> _ESTRATTO DELLA PAGINA_
══════════
Offerte commerciali indesiderate: clienti più tutelati anche in caso di outsourcing
Il Garante è intervenuto nella materia con ulteriori provvedimenti specifici.
Anzitutto, si è posto il problema di meglio regolamentare le attività promozionali svolte in outsourcing: frequentemente accade infatti che tali attività vengano svolte non direttamente dall'impresa/società promotrice, ma da agenti o altri soggetti terzi, rendendo quindi necessario chiarire quale fra il soggetto promotore e il terzo debba considerarsi titolare del trattamento ai sensi della normativa privacy; e ciò sia per individuare correttamente il soggetto tenuto all'adempimento dei relativi e conseguenti obblighi in materia, sia per tutelare il legittimo affidamento dell'interessato nell'identificare col committente il soggetto da cui viene contattato, sia per individuare con maggiore certezza gli autori di eventuali illeciti.
A questo proposito, con il provvedimento a carattere generale "Titolarità del trattamento di dati personali in capo ai soggetti che si avvalgono di agenti per attività promozionali" del 15 giugno 2011, le società che si avvalgono di agenzie o altre imprese per la promozione o la commercializzazione della loro attività definendone esse stesse gli obiettivi, le strategie commerciali e le istruzioni operative – quindi mantenendo di fatto il controllo operativo dell'operazione – , rispondono sempre in prima persona dei trattamenti dei dati e degli eventuali illeciti compiuti e sono tenute a nominare formalmente le agenzie o le imprese di cui si avvalgono in outsourcing quali responsabili dei trattamenti stessi.
══════════
> _OBIETTIVI_
1. Puoi trascrivere il testo sulle offerte commerciali indesiderate da "A questo proposito, con" a "dei trattamenti stessi."?
2. Puoi proseguire il testo sulle offerte commerciali indesiderate a partire dalla sua ultima frase?
Le righe provengono da una fonte diversa.

> _RIGHE RIPORTATE_
══════════
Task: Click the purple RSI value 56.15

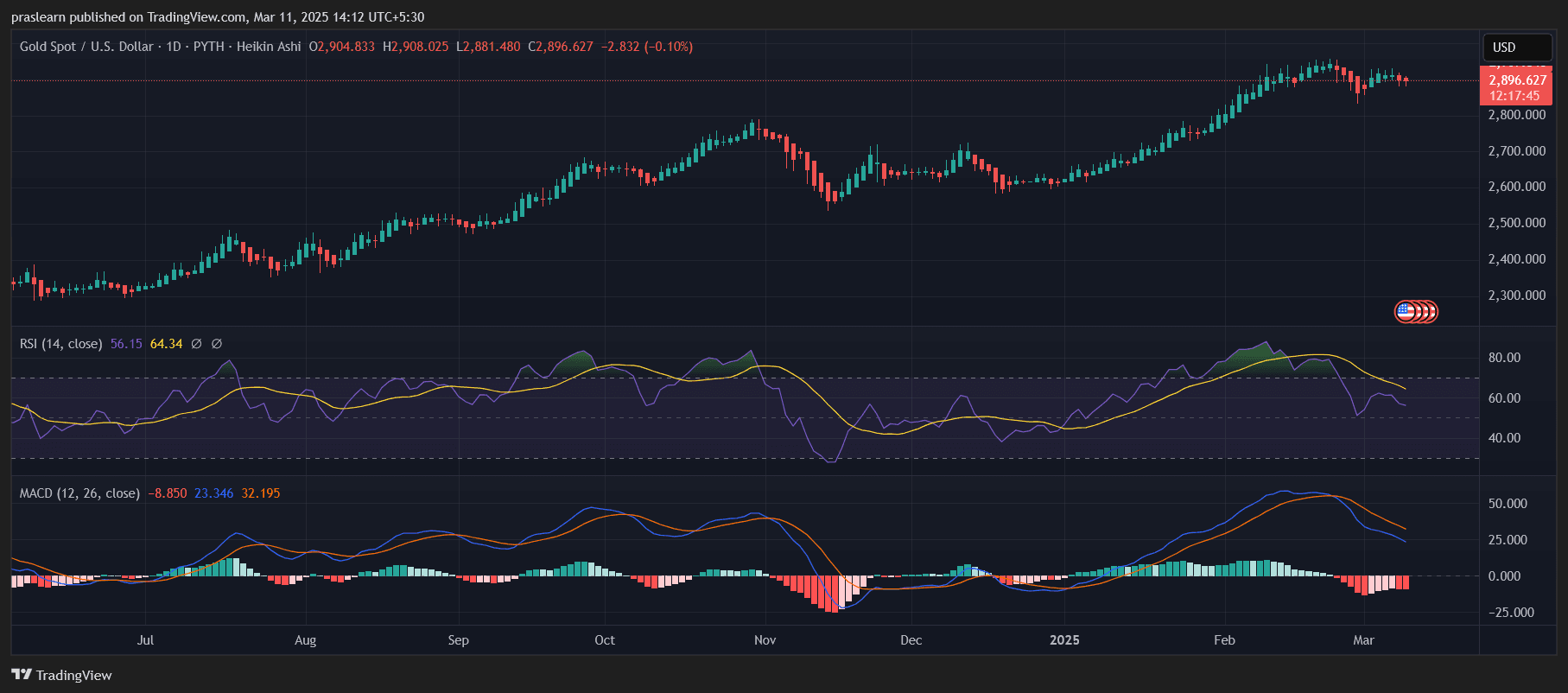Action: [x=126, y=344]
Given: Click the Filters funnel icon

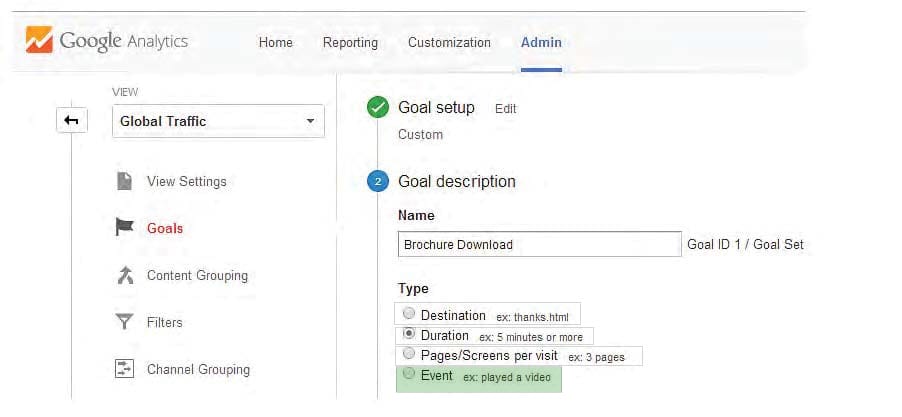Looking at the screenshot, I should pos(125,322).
══════════
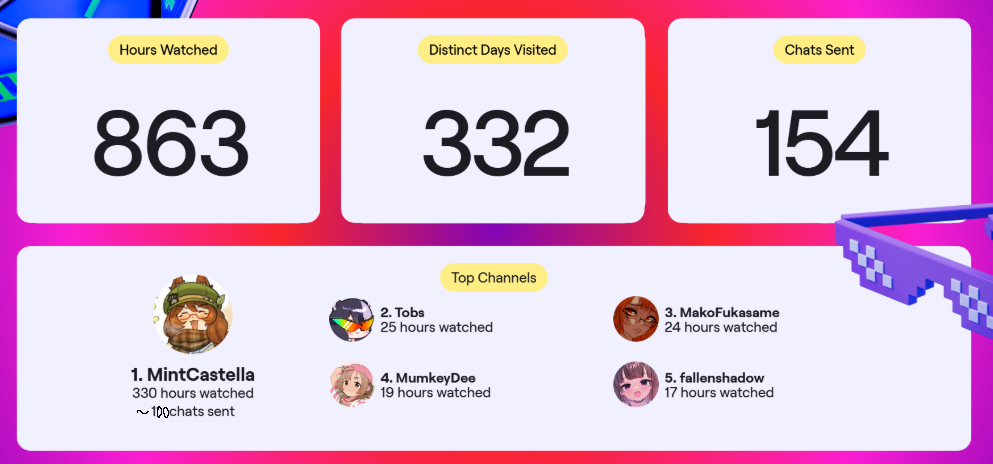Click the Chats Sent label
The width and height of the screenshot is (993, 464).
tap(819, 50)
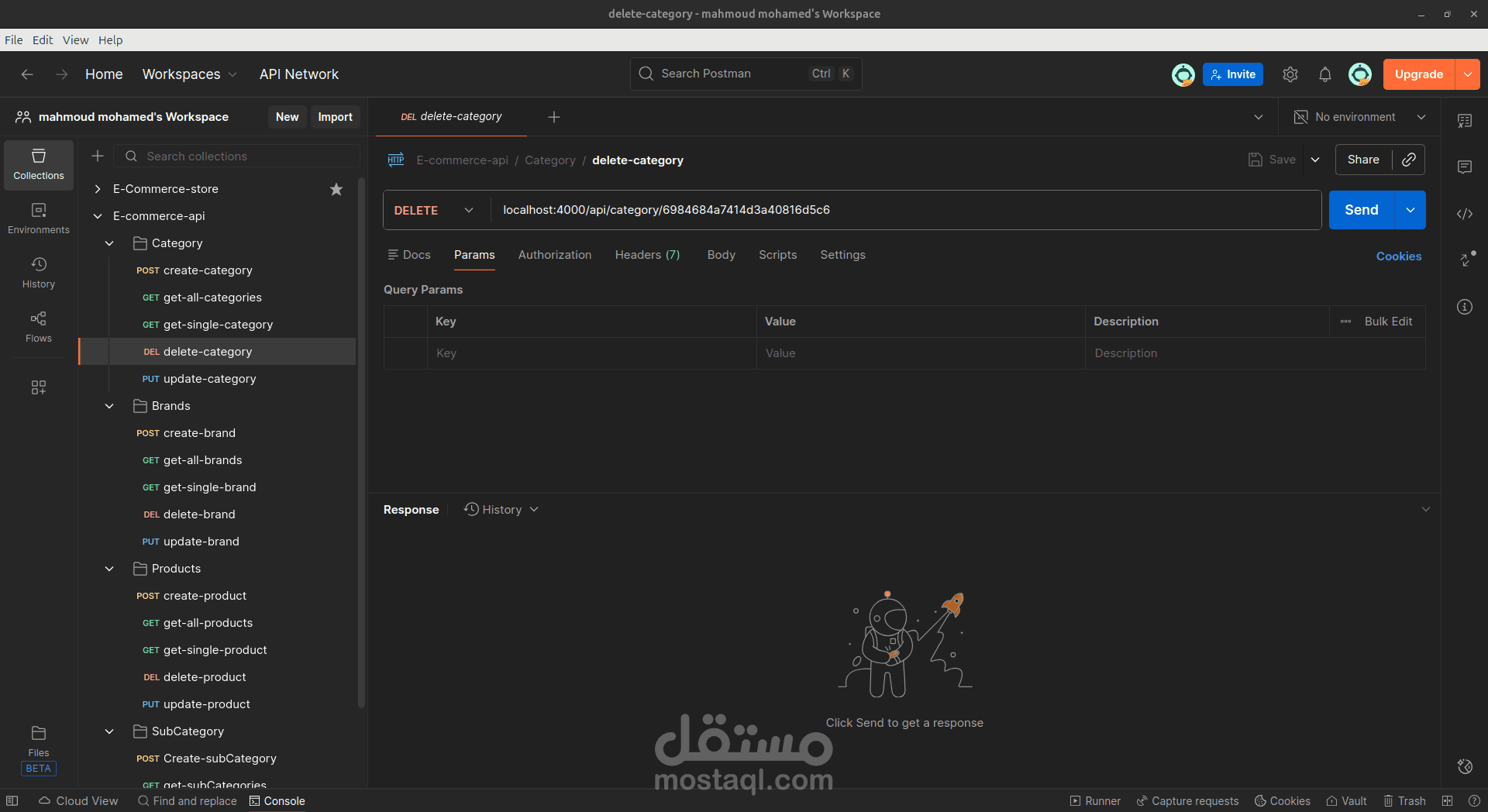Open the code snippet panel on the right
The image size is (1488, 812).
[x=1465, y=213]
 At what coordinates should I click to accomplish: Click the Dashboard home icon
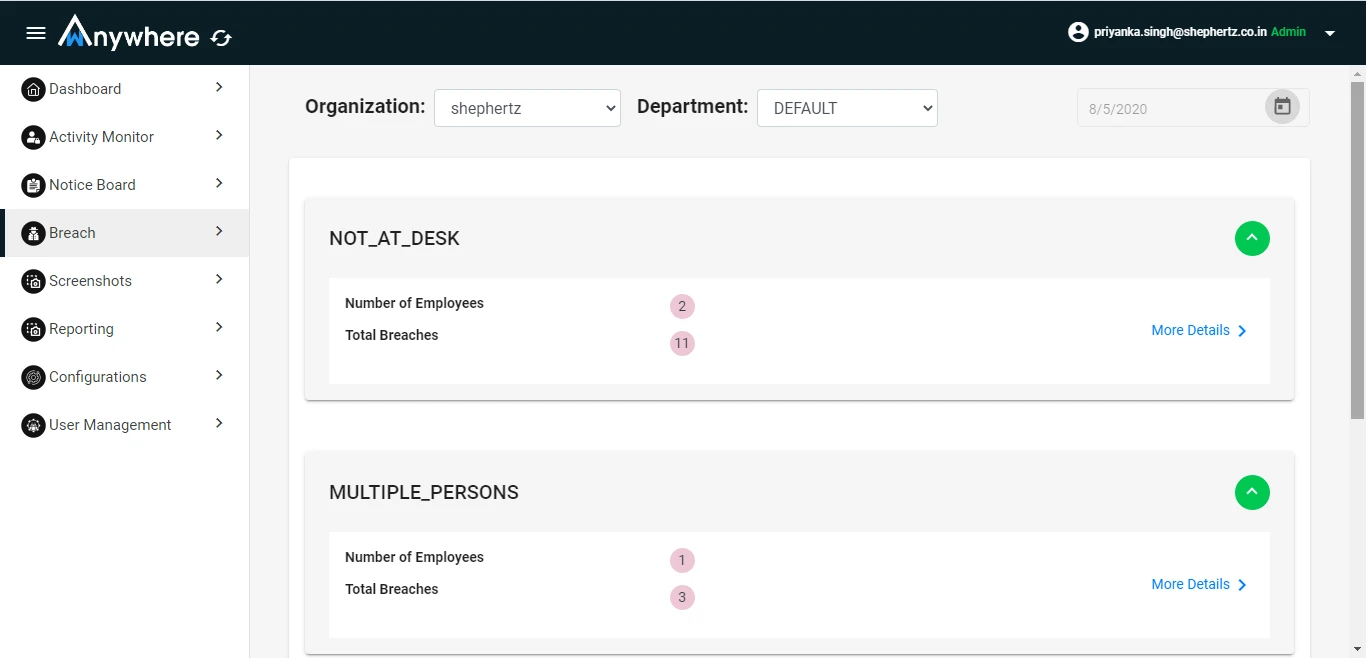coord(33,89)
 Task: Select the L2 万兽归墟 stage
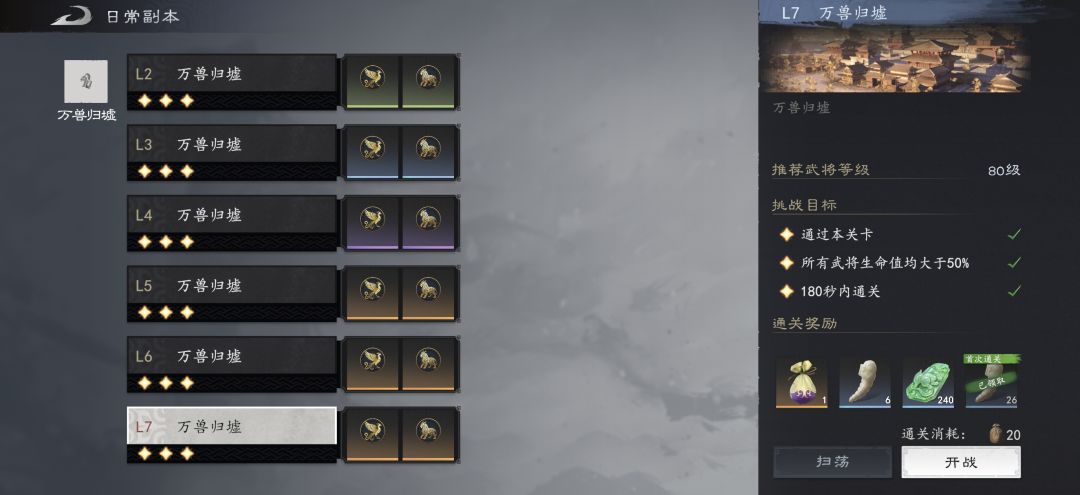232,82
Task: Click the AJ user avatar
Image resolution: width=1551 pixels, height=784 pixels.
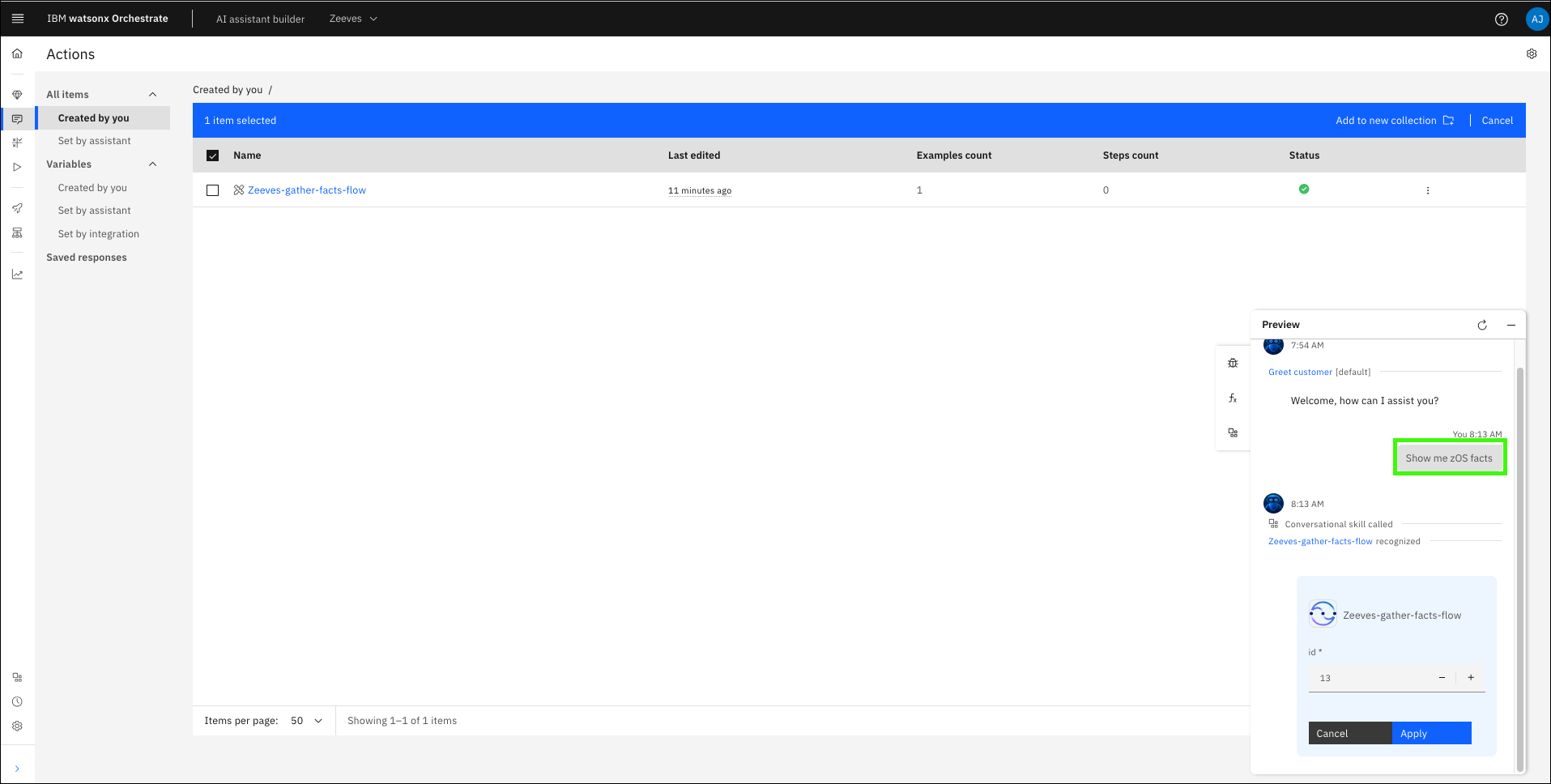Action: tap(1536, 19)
══════════
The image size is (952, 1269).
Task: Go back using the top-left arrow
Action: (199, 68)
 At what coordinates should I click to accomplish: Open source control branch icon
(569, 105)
══════════
> _RISPOSTE AI COMPITI_
1.
A questo proposito, con il provvedimento a carattere generale "Titolarità del trattamento di dati personali in capo ai soggetti che si avvalgono di agenti per attività promozionali" del 15 giugno 2011, le società che si avvalgono di agenzie o altre imprese per la promozione o la commercializzazione della loro attività definendone esse stesse gli obiettivi, le strategie commerciali e le istruzioni operative – quindi mantenendo di fatto il controllo operativo dell'operazione – , rispondono sempre in prima persona dei trattamenti dei dati e degli eventuali illeciti compiuti e sono tenute a nominare formalmente le agenzie o le imprese di cui si avvalgono in outsourcing quali responsabili dei trattamenti stessi.

2.
 

Call center siti in Paesi fuori dall'UE
Con il "Provvedimento prescrittivo in materia di trattamento dei dati personali effettuato mediante l'utilizzo di call center siti in Paesi al di fuori della Unione europea"  del 10 ottobre 2013 il Garante ha imposto ulteriori e specifici obblighi in capo agli operatori titolari del trattamento che per le loro attività di telemarketing si avvalgono di call center situati in paesi al di fuori dell’Unione europea, nei quali non siano assicurate le garanzie previste dalla normativa comunitaria.
Il provvedimento ribadisce anzitutto le regole generali da rispettare per i trasferimenti di dati all'estero: l'autorizzazione del Garante, l'adozione di regole di condotta infragruppo (le cosiddette BCR "binding corporate rules"), la sottoscrizione tra le parti delle clausole contrattuali tipo stabilite dalla Commissione europea.
Ma soprattutto introduce importanti novità, anche di tipo organizzativo. Anzitutto gli operatori che utilizzano tali call center devono integrare l'informativa resa al momento del contatto con l'utente specificando anche la nazione dalla quale chiamano o rispondono.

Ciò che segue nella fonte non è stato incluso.